### TASK GOAL
The lines wanted are those from the one containing "MAHAL (1711, 2029)" to the last line of the entries below; output them exactly, leaving out pictures.

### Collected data
□ □ □ □ □ □ □
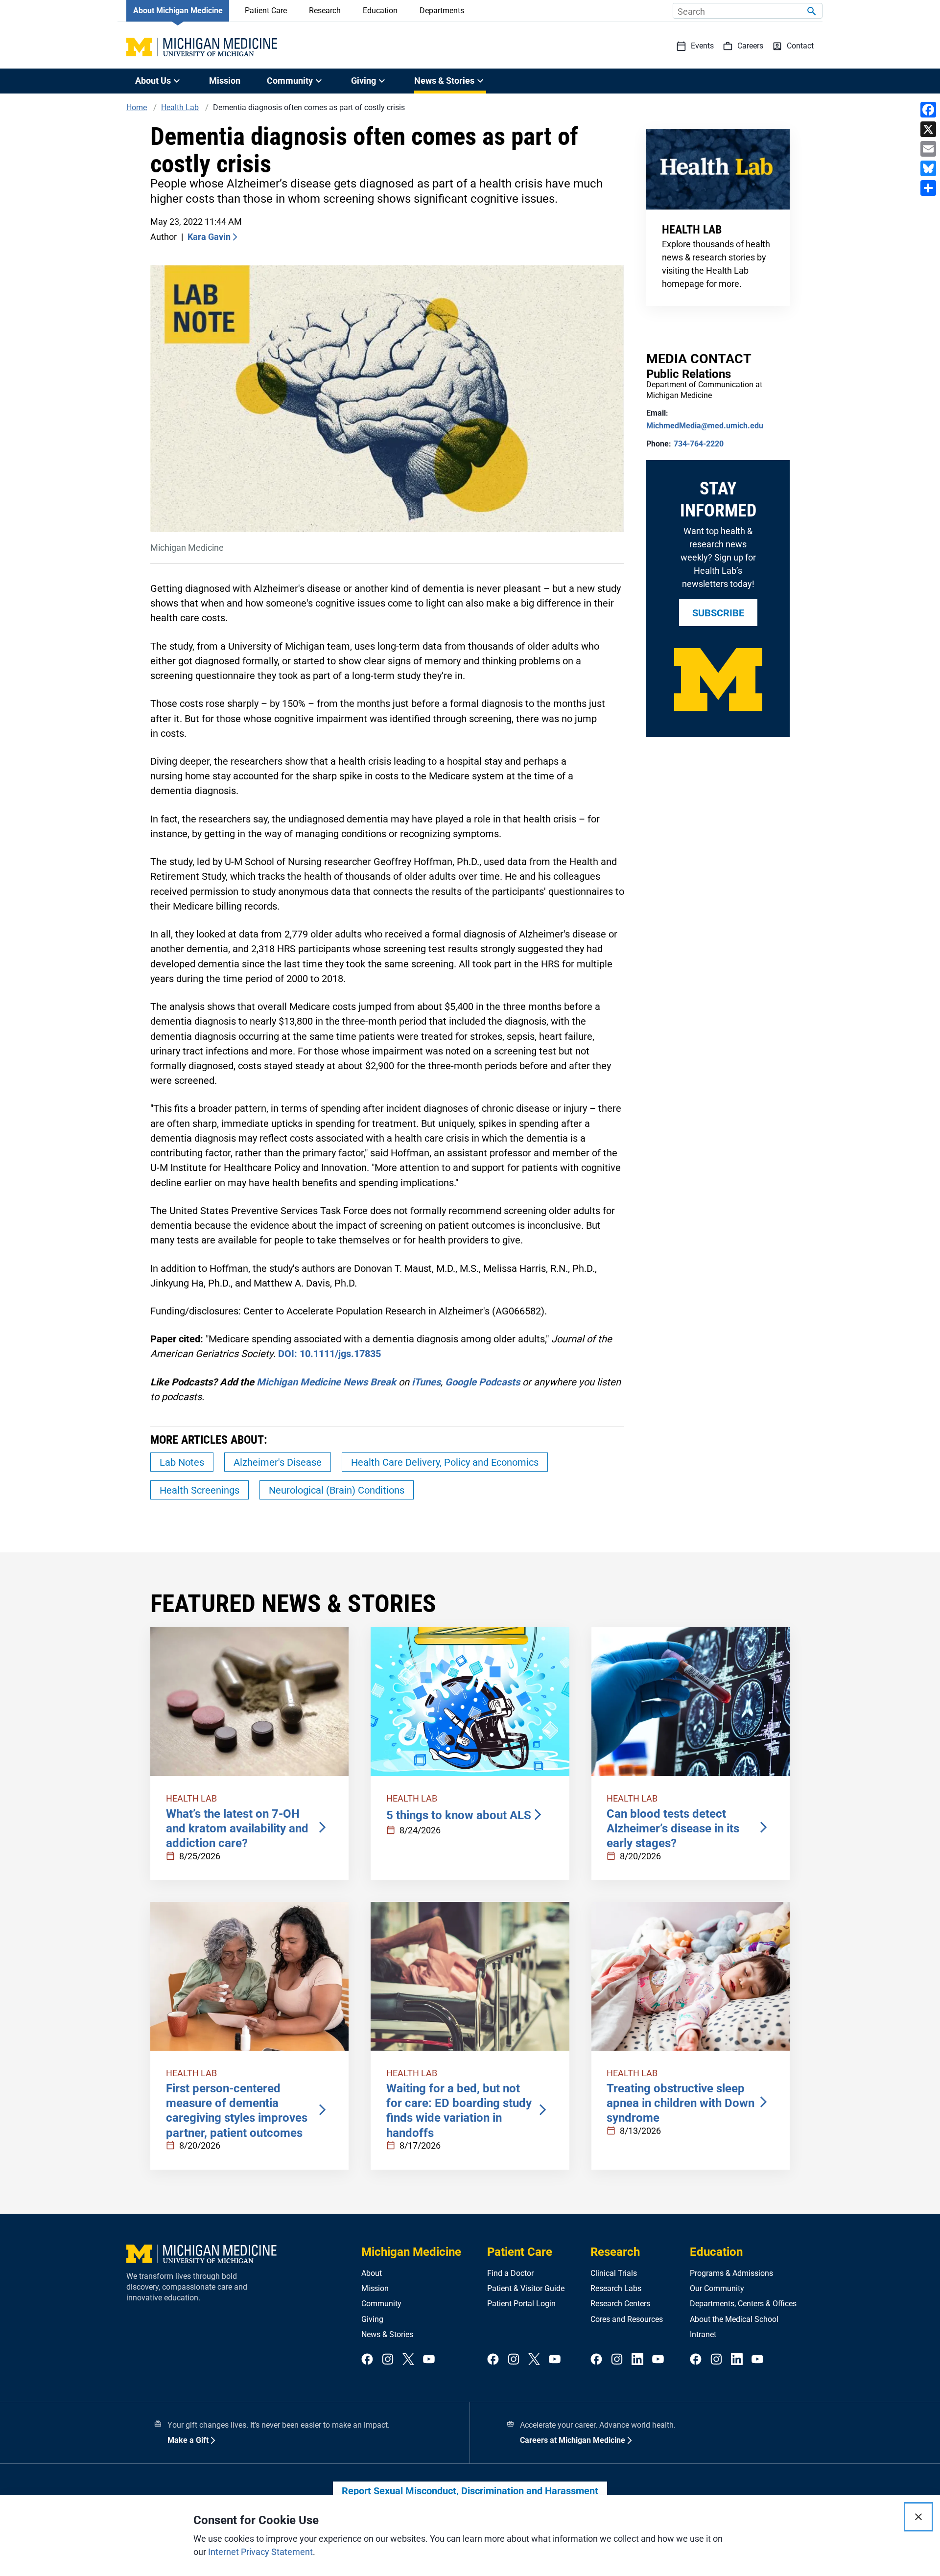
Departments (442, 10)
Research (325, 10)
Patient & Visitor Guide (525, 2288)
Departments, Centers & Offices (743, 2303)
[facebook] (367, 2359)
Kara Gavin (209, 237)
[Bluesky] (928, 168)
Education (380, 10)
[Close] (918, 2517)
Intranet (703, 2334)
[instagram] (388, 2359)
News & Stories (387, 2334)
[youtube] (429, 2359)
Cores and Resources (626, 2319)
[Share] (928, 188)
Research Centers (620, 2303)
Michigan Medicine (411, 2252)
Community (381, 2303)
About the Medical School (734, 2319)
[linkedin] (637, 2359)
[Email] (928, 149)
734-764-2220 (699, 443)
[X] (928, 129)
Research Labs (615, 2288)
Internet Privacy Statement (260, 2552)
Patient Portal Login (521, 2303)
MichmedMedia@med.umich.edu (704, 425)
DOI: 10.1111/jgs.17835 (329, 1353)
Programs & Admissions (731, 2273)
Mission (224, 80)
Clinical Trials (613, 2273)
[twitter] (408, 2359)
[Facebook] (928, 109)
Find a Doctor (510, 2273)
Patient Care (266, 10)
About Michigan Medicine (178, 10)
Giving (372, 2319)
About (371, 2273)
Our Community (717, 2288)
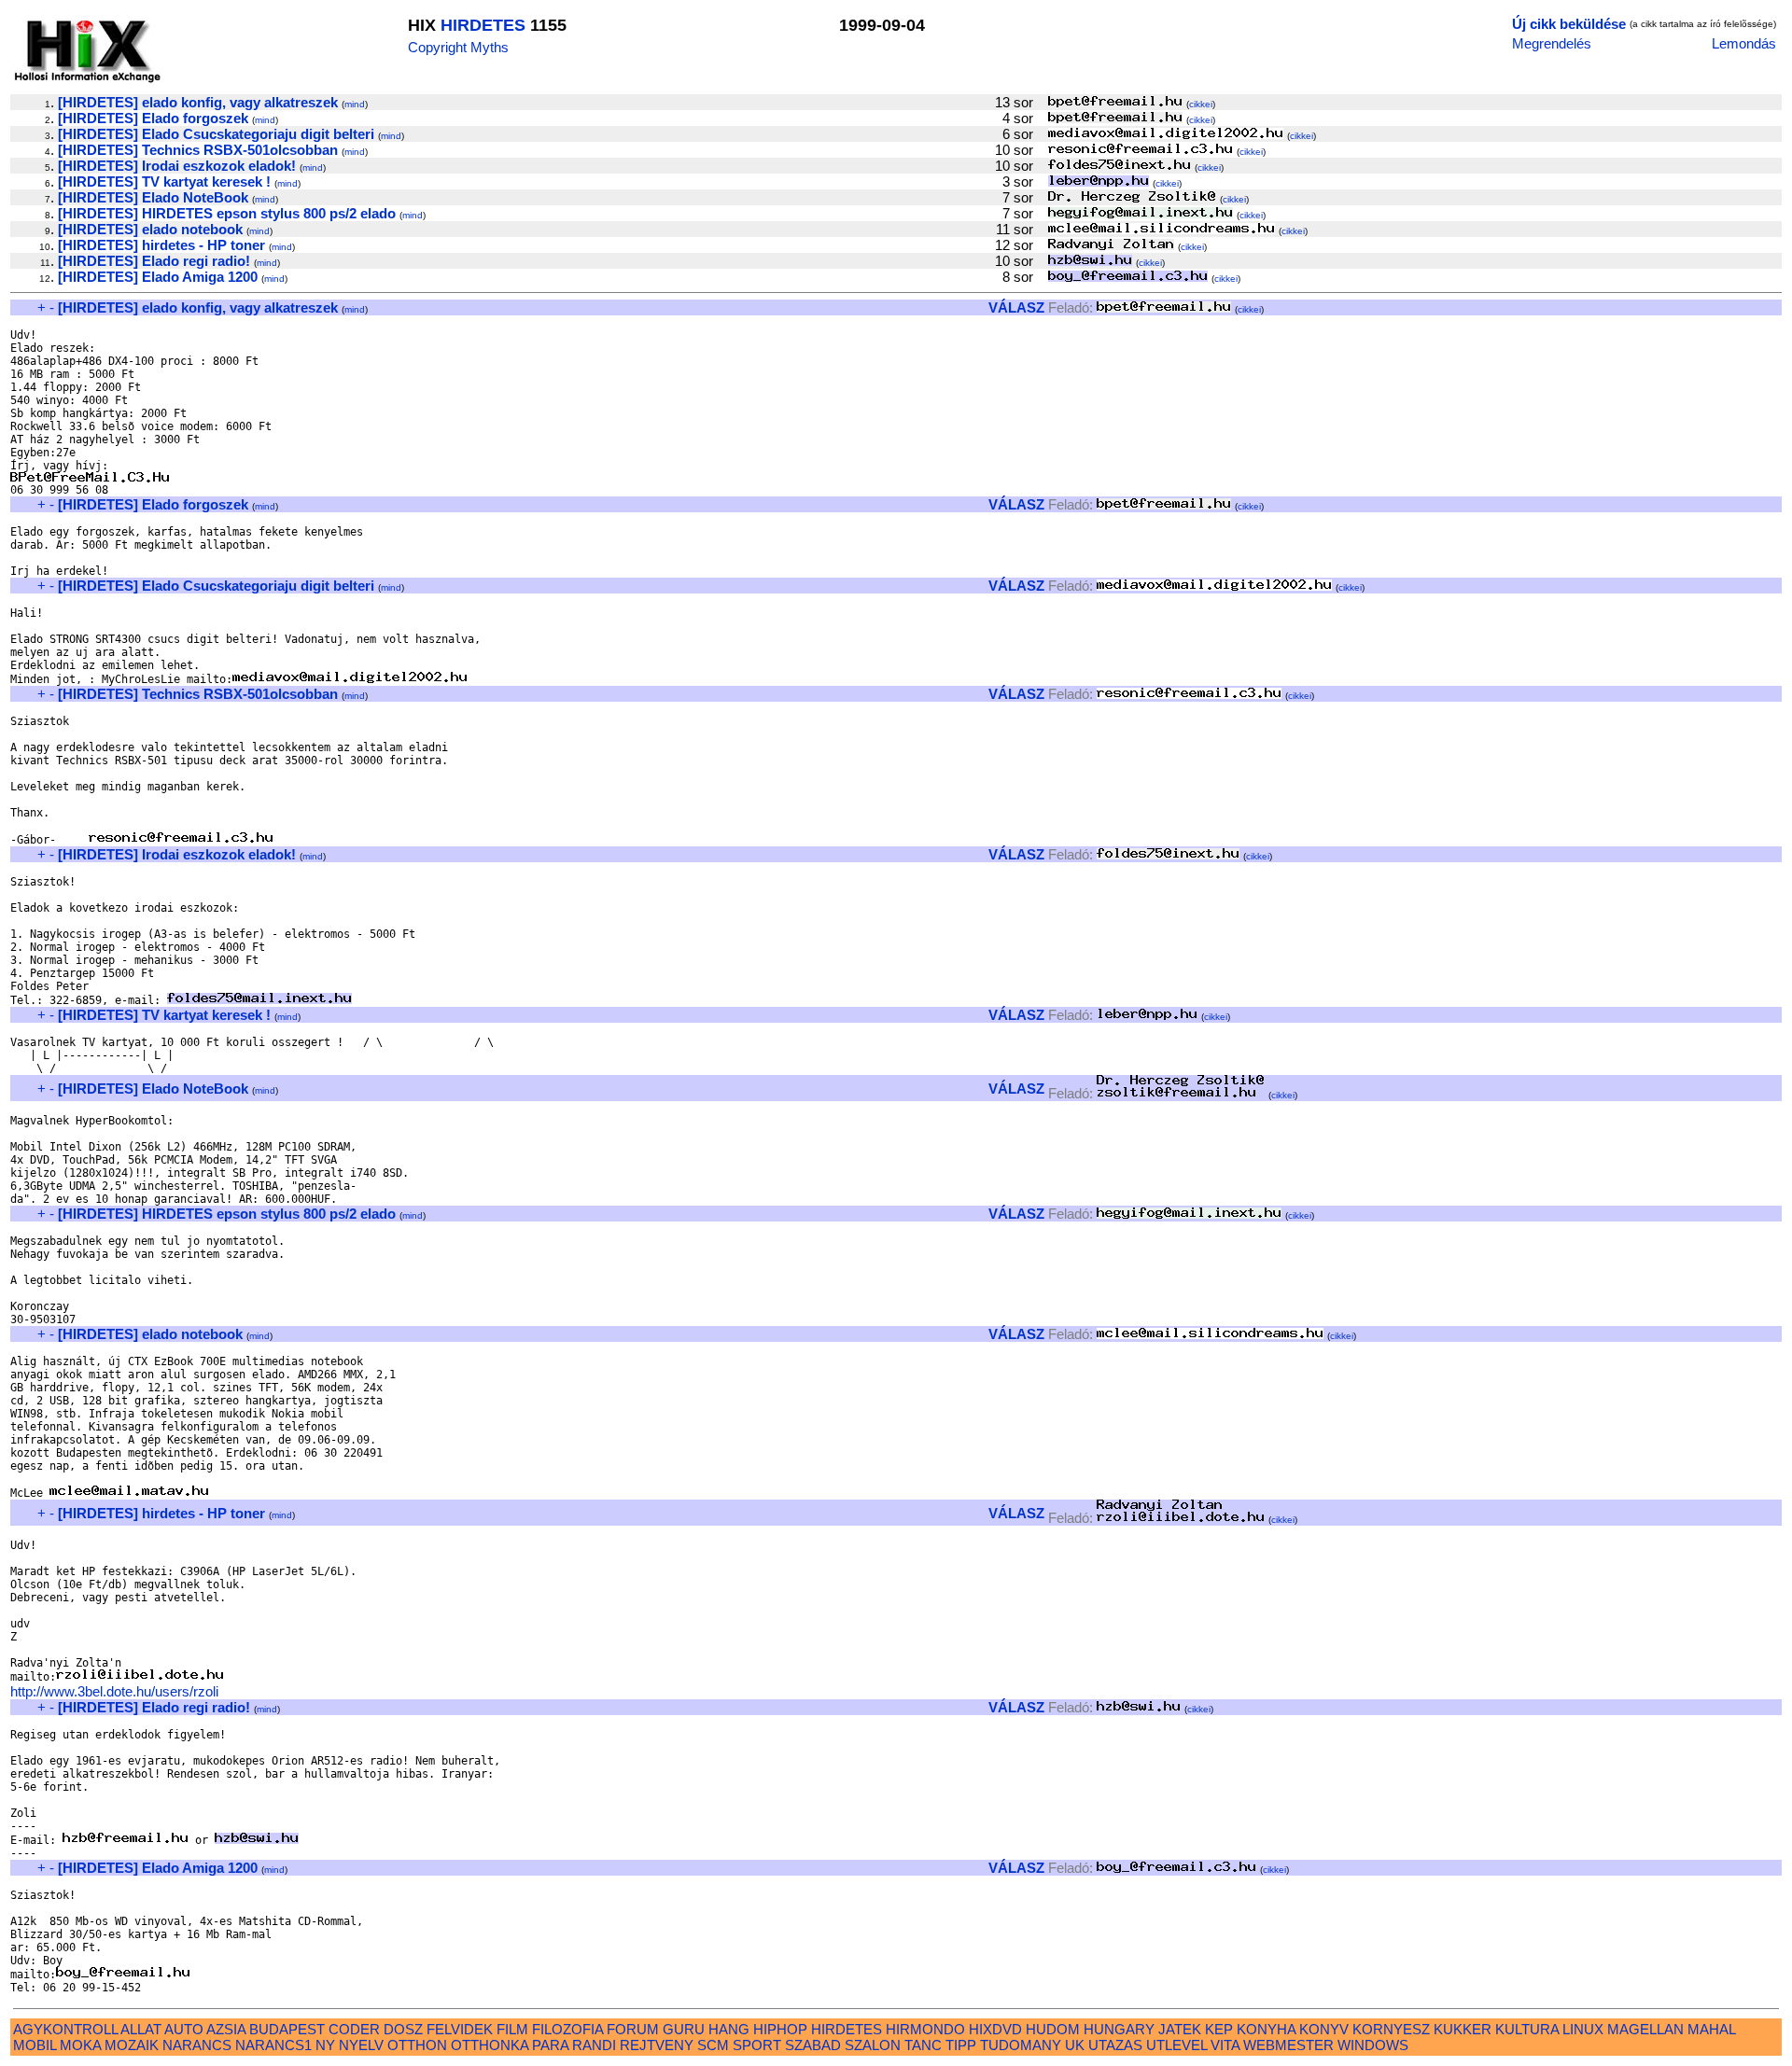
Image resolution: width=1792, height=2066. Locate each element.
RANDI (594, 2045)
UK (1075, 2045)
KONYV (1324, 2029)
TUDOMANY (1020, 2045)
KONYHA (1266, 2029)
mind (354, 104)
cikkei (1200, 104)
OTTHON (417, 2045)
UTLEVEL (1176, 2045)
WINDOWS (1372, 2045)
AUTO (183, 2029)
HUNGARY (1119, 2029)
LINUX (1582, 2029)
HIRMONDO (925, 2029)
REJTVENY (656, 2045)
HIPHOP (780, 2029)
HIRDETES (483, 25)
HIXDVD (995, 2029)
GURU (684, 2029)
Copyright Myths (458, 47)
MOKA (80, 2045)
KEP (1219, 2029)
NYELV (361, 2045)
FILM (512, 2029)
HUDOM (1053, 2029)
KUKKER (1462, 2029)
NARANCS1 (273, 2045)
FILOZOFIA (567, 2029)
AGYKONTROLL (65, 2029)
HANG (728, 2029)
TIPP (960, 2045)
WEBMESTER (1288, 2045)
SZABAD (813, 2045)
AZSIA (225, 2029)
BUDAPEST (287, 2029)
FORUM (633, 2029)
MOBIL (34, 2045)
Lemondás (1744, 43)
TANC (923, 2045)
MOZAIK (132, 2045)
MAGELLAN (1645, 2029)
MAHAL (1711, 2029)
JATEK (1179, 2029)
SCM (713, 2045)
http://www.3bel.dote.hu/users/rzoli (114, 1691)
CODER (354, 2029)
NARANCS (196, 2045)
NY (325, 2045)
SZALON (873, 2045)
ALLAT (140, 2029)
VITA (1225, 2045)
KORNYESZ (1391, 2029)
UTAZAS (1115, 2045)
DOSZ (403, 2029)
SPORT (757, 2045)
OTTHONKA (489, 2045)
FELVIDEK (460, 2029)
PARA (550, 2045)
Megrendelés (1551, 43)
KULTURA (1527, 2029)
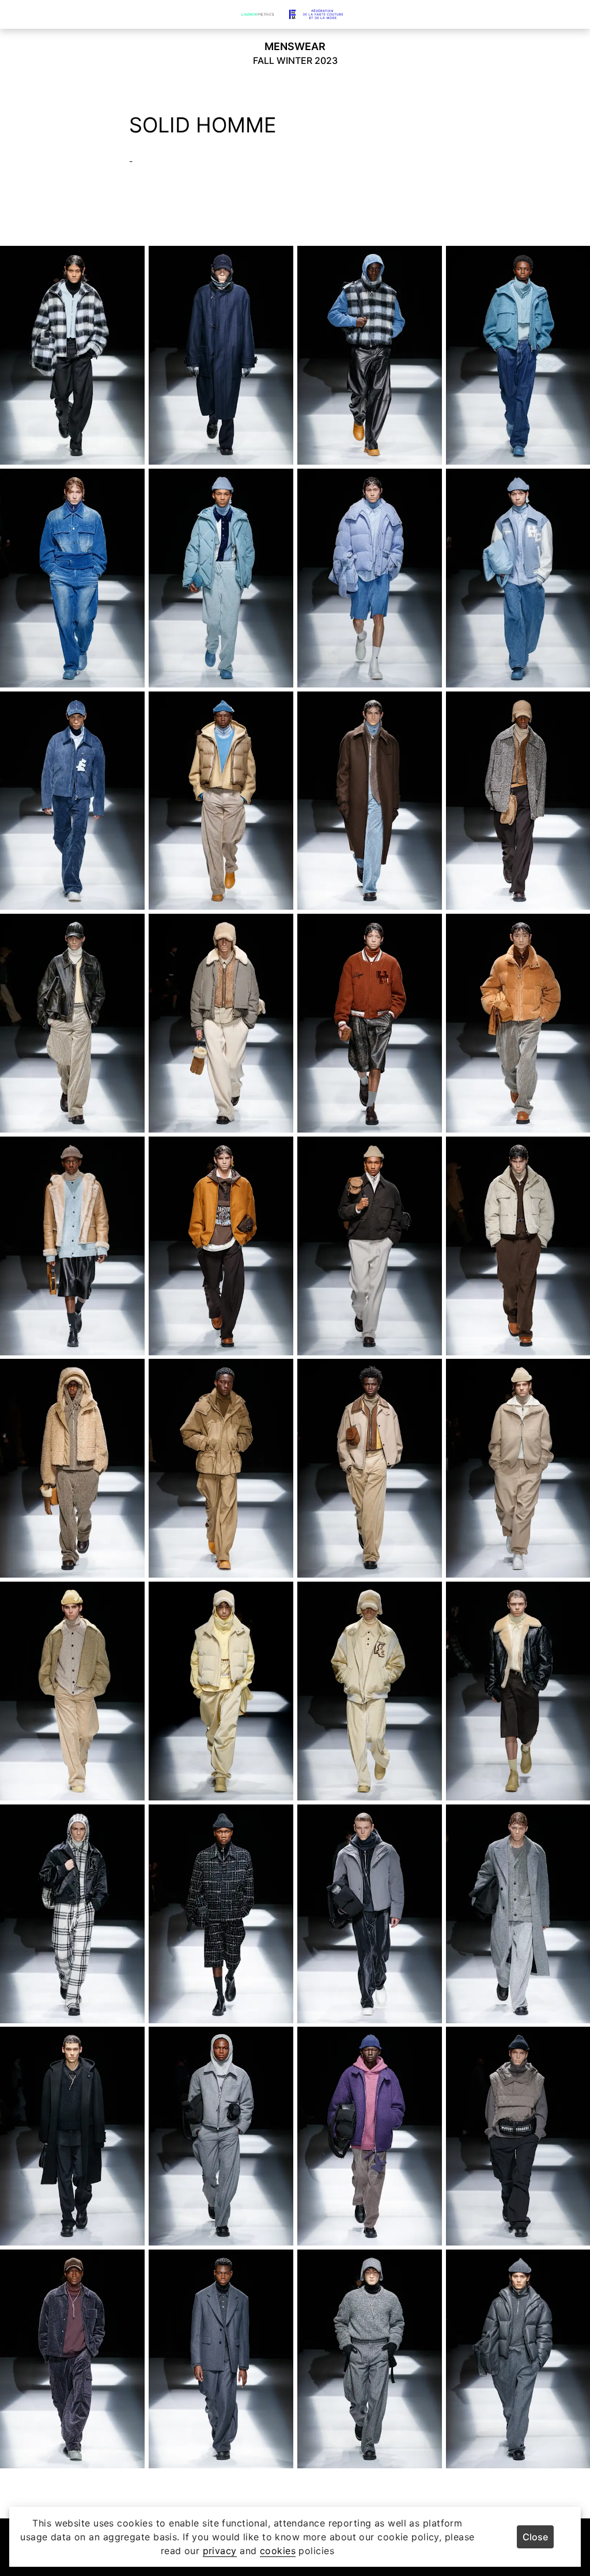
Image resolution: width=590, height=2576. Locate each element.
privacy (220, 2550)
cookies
□ □ □ □ □ □ □
### TASK RESPONSE
MAHAL (1711, 2029)
JATEK (1179, 2029)
SCM (713, 2045)
http://www.3bel.dote.hu/users/rzoli (114, 1691)
CODER (354, 2029)
NARANCS (196, 2045)
NY (325, 2045)
SZALON (873, 2045)
ALLAT (140, 2029)
VITA (1225, 2045)
KORNYESZ (1391, 2029)
UTAZAS (1115, 2045)
DOSZ (403, 2029)
SPORT (757, 2045)
OTTHONKA (489, 2045)
FELVIDEK (460, 2029)
PARA (550, 2045)
Megrendelés (1551, 43)
KULTURA (1527, 2029)
Image resolution: width=590, height=2576. Locate each element.
privacy (220, 2550)
cookies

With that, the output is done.